Records for the task:
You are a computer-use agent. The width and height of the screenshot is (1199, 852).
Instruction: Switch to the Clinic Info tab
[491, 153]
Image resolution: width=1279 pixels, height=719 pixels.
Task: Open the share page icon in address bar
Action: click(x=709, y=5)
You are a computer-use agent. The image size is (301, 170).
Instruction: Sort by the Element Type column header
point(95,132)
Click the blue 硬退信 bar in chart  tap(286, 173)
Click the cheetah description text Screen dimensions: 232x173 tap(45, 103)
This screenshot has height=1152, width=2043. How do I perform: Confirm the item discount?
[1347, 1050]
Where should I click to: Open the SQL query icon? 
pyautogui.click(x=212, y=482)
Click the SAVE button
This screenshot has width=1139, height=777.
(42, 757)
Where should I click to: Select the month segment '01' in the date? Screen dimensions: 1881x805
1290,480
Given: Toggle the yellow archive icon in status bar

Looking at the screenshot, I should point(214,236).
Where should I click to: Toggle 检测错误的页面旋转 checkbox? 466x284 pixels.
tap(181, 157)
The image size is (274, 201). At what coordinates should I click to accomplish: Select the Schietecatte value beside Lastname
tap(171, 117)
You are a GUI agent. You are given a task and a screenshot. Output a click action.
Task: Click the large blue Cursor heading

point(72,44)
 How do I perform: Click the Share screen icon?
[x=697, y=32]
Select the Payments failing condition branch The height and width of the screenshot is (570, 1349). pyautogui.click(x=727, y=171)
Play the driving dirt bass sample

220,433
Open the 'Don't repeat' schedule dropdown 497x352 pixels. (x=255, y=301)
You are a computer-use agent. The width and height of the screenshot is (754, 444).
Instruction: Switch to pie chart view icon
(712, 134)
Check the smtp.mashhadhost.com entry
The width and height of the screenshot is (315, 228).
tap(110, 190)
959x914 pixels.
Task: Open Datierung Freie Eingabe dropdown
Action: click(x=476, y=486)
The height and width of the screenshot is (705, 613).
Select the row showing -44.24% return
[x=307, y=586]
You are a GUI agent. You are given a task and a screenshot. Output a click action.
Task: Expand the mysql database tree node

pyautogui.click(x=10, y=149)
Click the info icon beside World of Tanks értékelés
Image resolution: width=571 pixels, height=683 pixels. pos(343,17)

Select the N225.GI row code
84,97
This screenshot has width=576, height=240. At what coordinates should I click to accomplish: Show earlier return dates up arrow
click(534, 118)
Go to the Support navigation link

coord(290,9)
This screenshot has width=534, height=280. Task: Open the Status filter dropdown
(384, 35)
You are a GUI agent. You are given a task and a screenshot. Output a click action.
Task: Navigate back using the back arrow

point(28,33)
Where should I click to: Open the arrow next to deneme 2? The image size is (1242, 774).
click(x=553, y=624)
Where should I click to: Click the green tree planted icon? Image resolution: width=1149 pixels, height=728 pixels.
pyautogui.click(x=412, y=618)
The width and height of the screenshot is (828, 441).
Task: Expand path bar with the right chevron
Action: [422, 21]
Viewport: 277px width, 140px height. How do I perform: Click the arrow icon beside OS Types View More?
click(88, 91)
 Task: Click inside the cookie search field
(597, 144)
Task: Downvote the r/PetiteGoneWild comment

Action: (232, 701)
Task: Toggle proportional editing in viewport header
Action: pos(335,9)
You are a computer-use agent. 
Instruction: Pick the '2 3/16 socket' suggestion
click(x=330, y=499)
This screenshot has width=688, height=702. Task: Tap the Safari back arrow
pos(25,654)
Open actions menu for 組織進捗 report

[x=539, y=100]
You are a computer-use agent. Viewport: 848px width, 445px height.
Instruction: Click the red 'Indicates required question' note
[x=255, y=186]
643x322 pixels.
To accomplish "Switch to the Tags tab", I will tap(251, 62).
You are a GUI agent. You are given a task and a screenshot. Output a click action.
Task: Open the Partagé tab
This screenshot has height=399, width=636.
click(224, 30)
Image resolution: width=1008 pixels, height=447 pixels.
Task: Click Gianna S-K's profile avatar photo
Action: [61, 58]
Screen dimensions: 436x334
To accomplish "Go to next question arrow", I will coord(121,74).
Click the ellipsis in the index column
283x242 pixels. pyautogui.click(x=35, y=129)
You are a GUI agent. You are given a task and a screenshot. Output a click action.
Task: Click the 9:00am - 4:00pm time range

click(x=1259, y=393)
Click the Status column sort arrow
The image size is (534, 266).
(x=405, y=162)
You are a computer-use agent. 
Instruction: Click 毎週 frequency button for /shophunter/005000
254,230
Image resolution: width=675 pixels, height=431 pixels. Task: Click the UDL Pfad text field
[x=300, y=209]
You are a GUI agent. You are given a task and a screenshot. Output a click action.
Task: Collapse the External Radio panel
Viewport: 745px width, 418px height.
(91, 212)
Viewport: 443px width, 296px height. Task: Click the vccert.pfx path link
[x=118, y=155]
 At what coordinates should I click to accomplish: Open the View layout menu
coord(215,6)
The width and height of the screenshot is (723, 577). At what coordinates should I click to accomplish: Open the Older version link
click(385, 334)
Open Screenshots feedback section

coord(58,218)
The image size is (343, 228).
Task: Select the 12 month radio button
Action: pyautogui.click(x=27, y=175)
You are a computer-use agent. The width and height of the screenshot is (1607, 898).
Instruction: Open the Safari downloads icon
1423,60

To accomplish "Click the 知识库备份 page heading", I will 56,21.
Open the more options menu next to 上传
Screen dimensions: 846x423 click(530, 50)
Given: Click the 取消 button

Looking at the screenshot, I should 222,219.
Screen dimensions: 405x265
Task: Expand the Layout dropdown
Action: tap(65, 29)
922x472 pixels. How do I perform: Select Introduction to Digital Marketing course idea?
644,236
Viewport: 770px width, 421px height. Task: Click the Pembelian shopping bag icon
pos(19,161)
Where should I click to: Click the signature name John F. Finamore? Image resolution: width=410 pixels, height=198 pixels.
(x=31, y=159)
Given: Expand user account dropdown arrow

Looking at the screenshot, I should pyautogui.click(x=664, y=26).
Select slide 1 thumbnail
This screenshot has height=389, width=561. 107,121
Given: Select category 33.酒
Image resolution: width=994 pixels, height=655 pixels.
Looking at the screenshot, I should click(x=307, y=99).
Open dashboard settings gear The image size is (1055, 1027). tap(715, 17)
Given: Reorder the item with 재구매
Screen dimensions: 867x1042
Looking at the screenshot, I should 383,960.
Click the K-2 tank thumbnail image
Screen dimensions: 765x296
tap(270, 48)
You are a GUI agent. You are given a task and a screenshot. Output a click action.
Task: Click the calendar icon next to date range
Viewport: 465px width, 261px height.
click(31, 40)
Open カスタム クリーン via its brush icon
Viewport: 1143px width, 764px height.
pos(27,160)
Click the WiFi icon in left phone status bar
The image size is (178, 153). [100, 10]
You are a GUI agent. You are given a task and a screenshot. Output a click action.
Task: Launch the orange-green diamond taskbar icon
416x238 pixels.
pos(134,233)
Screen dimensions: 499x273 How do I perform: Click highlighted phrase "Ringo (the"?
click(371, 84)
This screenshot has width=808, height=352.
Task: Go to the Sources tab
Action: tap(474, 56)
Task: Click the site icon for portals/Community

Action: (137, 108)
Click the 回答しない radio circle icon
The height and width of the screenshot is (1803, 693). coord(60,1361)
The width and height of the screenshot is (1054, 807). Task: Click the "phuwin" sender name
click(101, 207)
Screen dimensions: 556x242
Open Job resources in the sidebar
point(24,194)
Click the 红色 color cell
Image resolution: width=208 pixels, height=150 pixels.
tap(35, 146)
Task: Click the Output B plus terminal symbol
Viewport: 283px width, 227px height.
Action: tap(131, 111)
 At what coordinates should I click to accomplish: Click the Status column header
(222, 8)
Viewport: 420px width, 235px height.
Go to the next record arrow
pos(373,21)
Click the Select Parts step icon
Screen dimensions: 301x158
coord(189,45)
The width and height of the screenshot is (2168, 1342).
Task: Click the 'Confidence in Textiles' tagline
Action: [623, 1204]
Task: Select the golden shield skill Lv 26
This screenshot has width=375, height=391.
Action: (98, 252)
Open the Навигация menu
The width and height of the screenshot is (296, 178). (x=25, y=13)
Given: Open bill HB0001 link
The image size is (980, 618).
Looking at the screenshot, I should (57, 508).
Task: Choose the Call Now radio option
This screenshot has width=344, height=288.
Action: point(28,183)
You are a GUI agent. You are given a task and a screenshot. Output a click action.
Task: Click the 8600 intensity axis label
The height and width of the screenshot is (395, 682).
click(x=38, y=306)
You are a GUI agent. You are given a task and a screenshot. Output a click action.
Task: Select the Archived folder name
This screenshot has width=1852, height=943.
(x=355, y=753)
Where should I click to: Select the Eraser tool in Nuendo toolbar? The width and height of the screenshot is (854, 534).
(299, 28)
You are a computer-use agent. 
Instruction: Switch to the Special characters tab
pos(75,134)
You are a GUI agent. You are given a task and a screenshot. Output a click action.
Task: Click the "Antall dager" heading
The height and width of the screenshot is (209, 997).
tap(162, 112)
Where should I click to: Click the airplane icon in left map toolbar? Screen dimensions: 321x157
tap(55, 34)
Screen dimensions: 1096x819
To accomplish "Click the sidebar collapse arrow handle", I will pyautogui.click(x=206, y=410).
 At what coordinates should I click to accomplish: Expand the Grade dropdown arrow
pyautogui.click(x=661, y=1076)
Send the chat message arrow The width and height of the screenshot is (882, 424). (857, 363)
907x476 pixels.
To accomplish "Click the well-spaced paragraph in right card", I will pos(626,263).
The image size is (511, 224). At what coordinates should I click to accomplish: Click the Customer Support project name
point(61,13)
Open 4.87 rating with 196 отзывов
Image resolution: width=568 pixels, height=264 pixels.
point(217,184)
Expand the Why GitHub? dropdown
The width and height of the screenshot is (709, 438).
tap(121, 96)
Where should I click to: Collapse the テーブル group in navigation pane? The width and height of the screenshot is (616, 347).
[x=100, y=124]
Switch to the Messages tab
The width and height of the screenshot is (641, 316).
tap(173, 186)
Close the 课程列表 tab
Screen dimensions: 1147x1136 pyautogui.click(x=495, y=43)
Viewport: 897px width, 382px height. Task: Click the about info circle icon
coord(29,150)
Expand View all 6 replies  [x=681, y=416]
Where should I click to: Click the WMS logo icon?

Assignment: Would you retype exactly the lines above, from the line with "Click the blue" to the line with "is (754, 444).", with both end lines kept and nothing more?

Response to this task:
Click the blue 硬退信 bar in chart  tap(286, 173)
Click the cheetah description text Screen dimensions: 232x173 tap(45, 103)
This screenshot has height=1152, width=2043. How do I perform: Confirm the item discount?
[1347, 1050]
Where should I click to: Open the SQL query icon? 
pyautogui.click(x=212, y=482)
Click the SAVE button
This screenshot has width=1139, height=777.
(42, 757)
Where should I click to: Select the month segment '01' in the date? Screen dimensions: 1881x805
1290,480
Given: Toggle the yellow archive icon in status bar

Looking at the screenshot, I should point(214,236).
Where should I click to: Toggle 检测错误的页面旋转 checkbox? 466x284 pixels.
tap(181, 157)
The image size is (274, 201). At what coordinates should I click to accomplish: Select the Schietecatte value beside Lastname
tap(171, 117)
You are a GUI agent. You are given a task and a screenshot. Output a click action.
Task: Click the large blue Cursor heading

point(72,44)
 How do I perform: Click the Share screen icon?
[x=697, y=32]
Select the Payments failing condition branch The height and width of the screenshot is (570, 1349). pyautogui.click(x=727, y=171)
Play the driving dirt bass sample

220,433
Open the 'Don't repeat' schedule dropdown 497x352 pixels. (x=255, y=301)
You are a computer-use agent. The width and height of the screenshot is (754, 444).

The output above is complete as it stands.